¡Ponte el sombrero y prepárate para un viaje en el tiempo! Imagina la vibrante América de los años 20, con su jazz resonando en cada esquina, pero… ¡con una sequía de alcohol tan grande como el Mississippi! La famosa Ley Volstead, esa normativa tan «divertida», prohibió la alegría líquida, pero lo que no sabía es que estaba creando el caldo de cultivo perfecto para una aventura sin igual.
De repente, la Prohibición se convirtió en la gallina de los huevos de oro para quienes se atrevieran a desafiar las normas.
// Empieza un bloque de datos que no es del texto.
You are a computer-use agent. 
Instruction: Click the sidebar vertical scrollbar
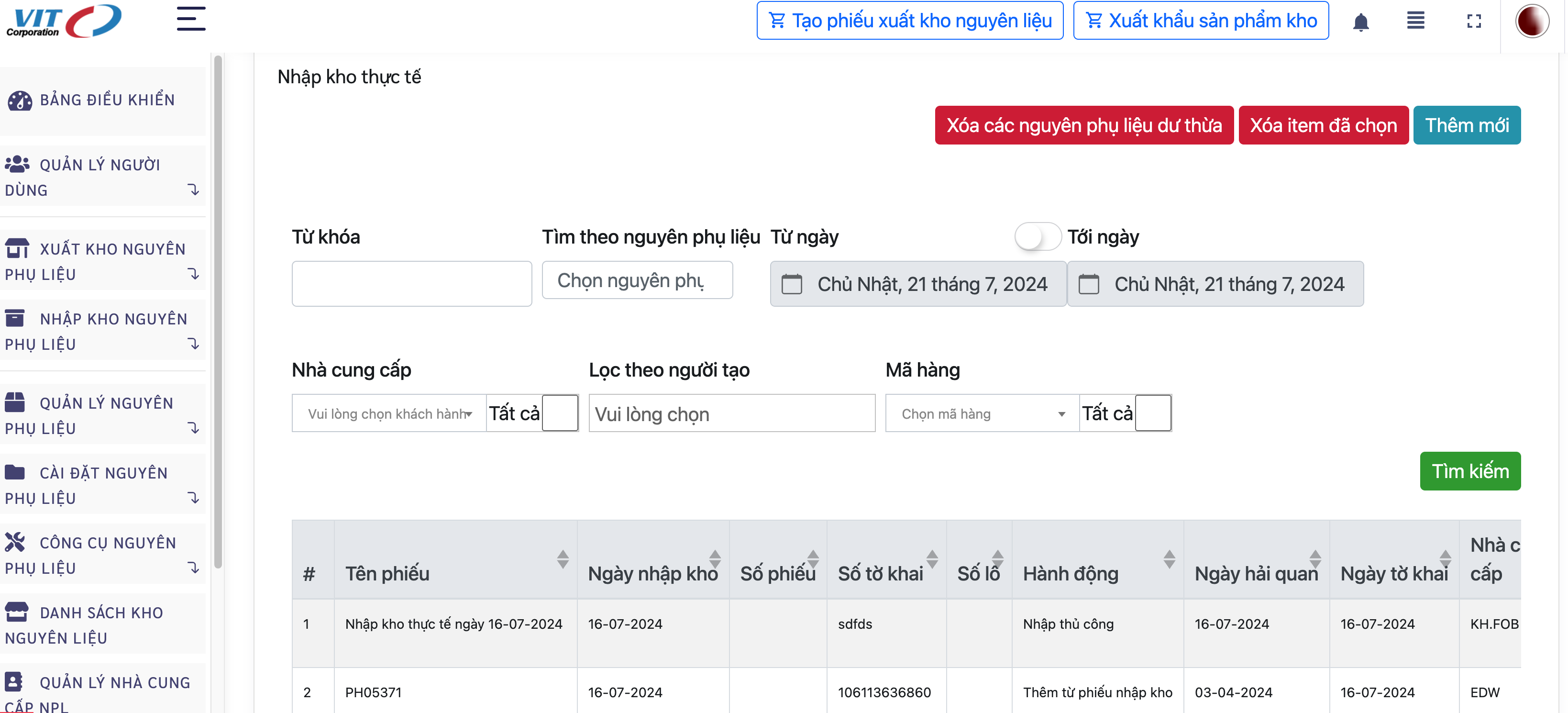218,311
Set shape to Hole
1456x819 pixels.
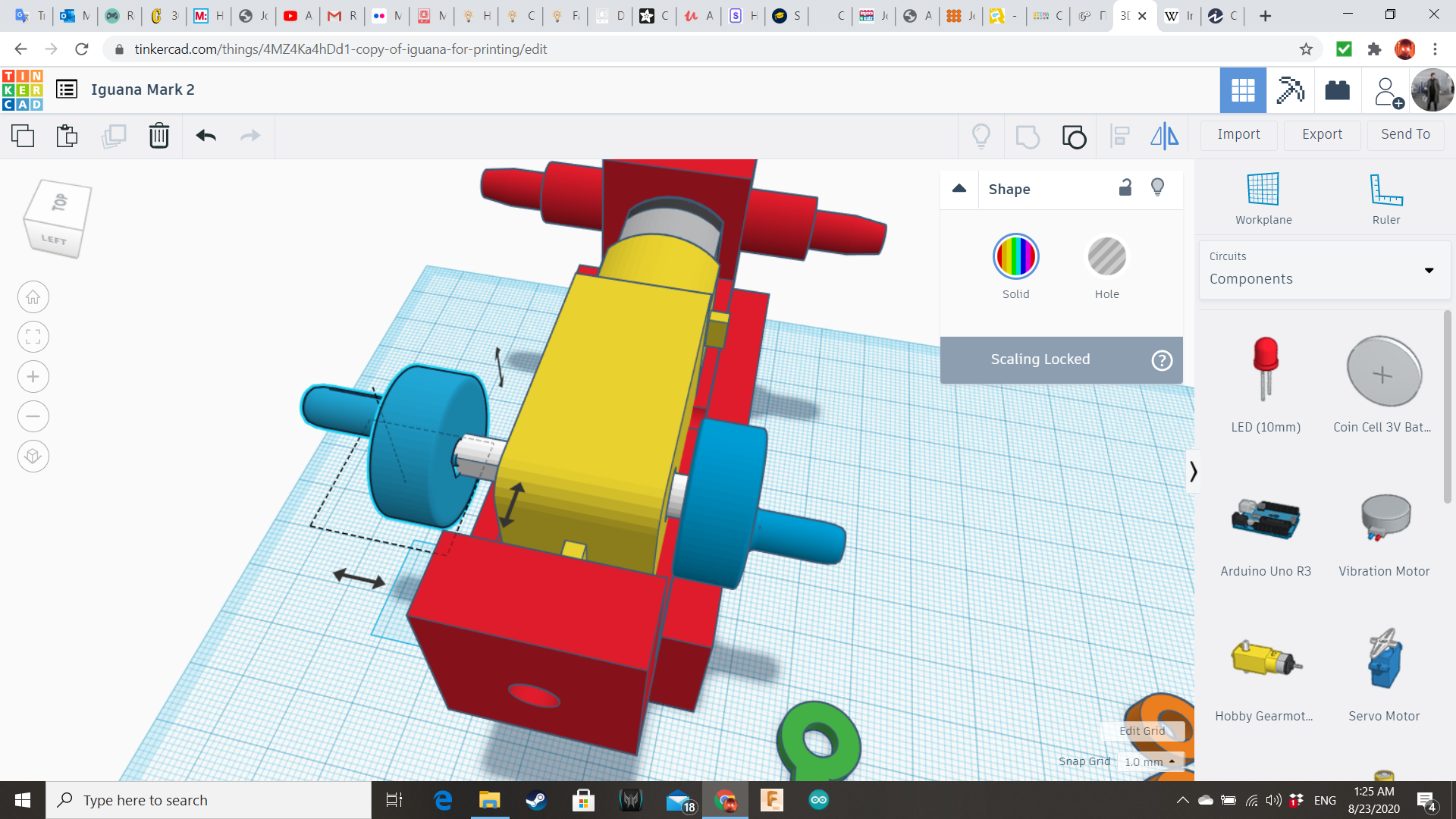1106,257
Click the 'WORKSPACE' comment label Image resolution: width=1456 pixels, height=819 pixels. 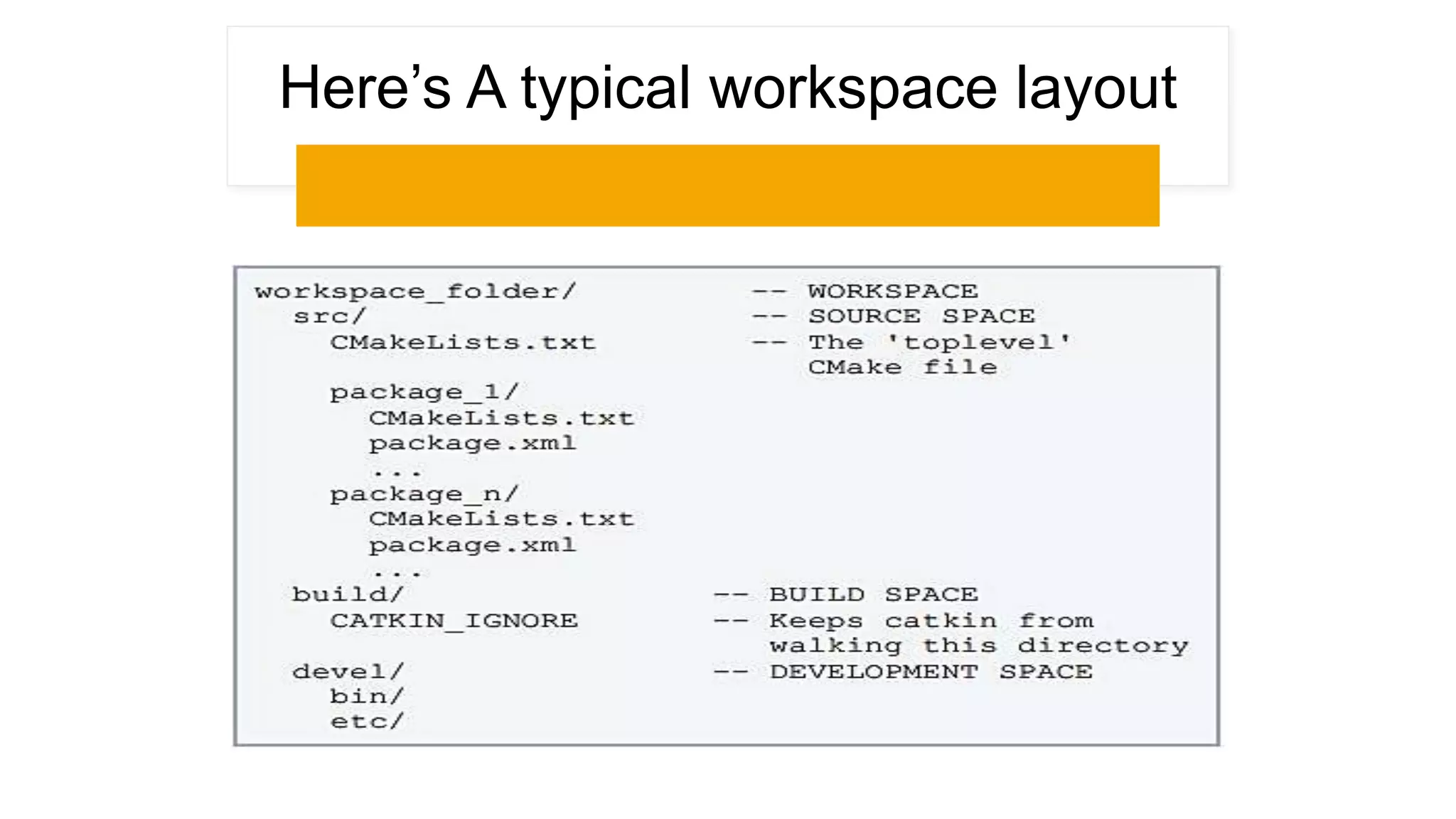tap(892, 291)
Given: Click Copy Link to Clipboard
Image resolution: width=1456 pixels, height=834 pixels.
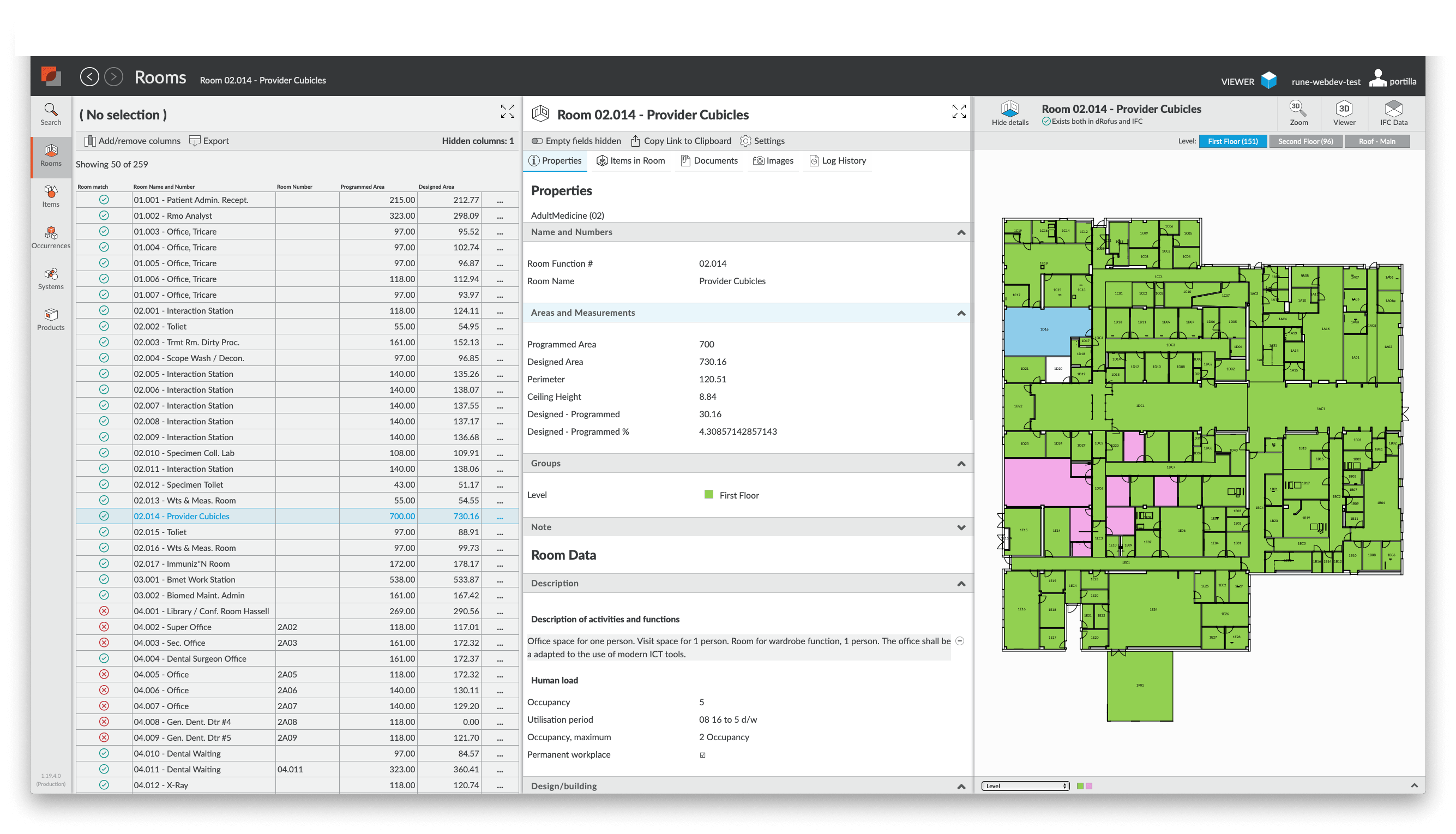Looking at the screenshot, I should pos(681,141).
Desde el gánster más pintado con su puro, hasta el político más impoluto, todo el mundo quería un trocito de este pastel ilegal. Pero no te confíes, porque los Prohis, esos agentes de la Prohibición con cara de pocos amigos, ¡siempre andan al acecho!
Aquí es donde entra Prohis, uno de esos *juegos de mesa* que te enganchan desde la primera partida. Te meterás en la piel de un astuto contrabandista, intentando amasar una fortuna transportando mercancías… digamos, «especiales». ¡Pero ojo! La vida del emprendedor clandestino es una montaña rusa de emociones. Tus compañeros de partida, que también son contrabandistas (o quizá tus rivales más acérrimos), no dudarán en registrar tu cargamento o, si pillan algo sospechoso, ¡incautarlo sin piedad!
Este es el plan perfecto para una tarde de *ocio alternativo* y risas aseguradas, ideal para cualquier encuentro de *asociaciones lúdicas*. Cada aspirante a capo del alambique empieza con un Inspector con olfato de sabueso, un Capitán con más labia que un vendedor de elixires milagrosos, y una mano de cuatro cartas que podrían ser tu salvación… o tu perdición. El mazo, por supuesto, aguarda con más giros inesperados.